According to the Government Accountability Office (GAO), for-profit colleges constitute a $30 billion a year industry, with as much as 90% of its revenue coming from student loans and grants. Critics of such colleges argue that they are concerned chiefly with turning a profit for the shareholders of their publicly-traded parent companies rather than providing a quality education to their students. While students of for-profit schools make up roughly 10% of the nation’s college enrollment, they take out about a quarter of all student loans and grants. Critics also point to the fact that nearly half of all students who default on their student loans come from for-profit colleges. Since for-profit colleges cater to a primarily low-income student body, the massive debt loads accumulated by low-income students can wreak havoc on their credit and inhibit their ability to achieve financial stability in the future. Total student debt in the United States has reached the $1 trillion mark.

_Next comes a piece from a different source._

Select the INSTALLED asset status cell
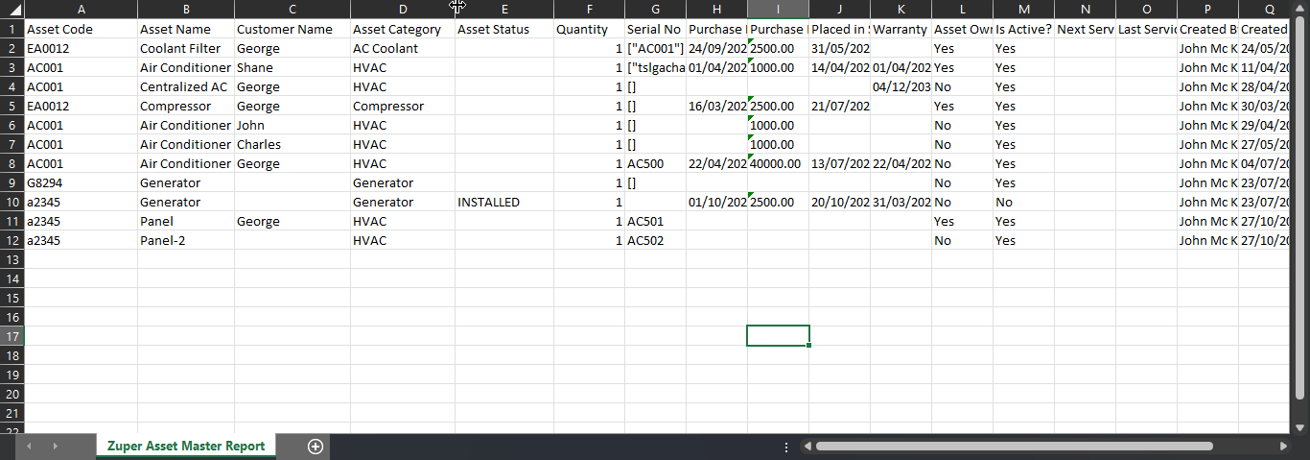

Insight into the practices of for-profit colleges has come thanks in large part to information provided by whistleblowers in suits under the FCA. A federal statute dating back to 1863, the FCA allows private whistleblowers (known as qui tam “relators”) to sue on behalf of the government for fraud. Liability under the law comes from the submission of a false claim for payment from the government, or the submission of a false claim to reduce a liability owed to the government (so-called “reverse false claims”). The statute contains provisions to protect against employer retaliation; after the passage of a 2009 law, the FCA protections against retaliation have been fortified. Any employee, agent, or contractor who takes lawful efforts to stop a violation of the FCA, regardless of whether or not the individual has filed an FCA complaint, may avail themselves of the anti-retaliation provisions. The government may intervene in a private qui tam action, but does not always do so. Regardless of whether or not the government intervenes, relators may move forward with their claims; if successful, relators may recover between 15% and 30% of any final judgment or settlement.